Exercise details. The reply to the records below should contain exactly the lines from the line with "Given: Open the 臨時営業・休業の設定 tab" through the line with "Instruction: Select the", and nothing besides.

Listed entries.
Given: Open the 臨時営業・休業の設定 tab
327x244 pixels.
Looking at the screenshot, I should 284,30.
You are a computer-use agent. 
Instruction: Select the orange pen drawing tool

--

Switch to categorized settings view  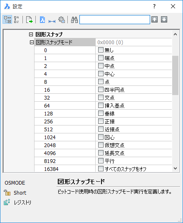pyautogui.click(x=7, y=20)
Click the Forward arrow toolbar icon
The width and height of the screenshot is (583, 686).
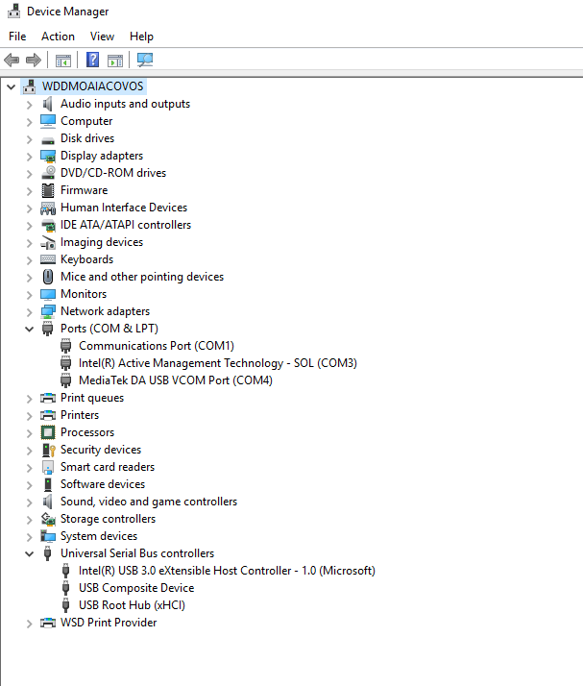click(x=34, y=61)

...

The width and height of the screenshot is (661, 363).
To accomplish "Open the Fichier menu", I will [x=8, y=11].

Answer section.
Given: Open the 臨時営業・休業の設定 tab
327x244 pixels.
Looking at the screenshot, I should 284,30.
You are a computer-use agent. 
Instruction: Select the orange pen drawing tool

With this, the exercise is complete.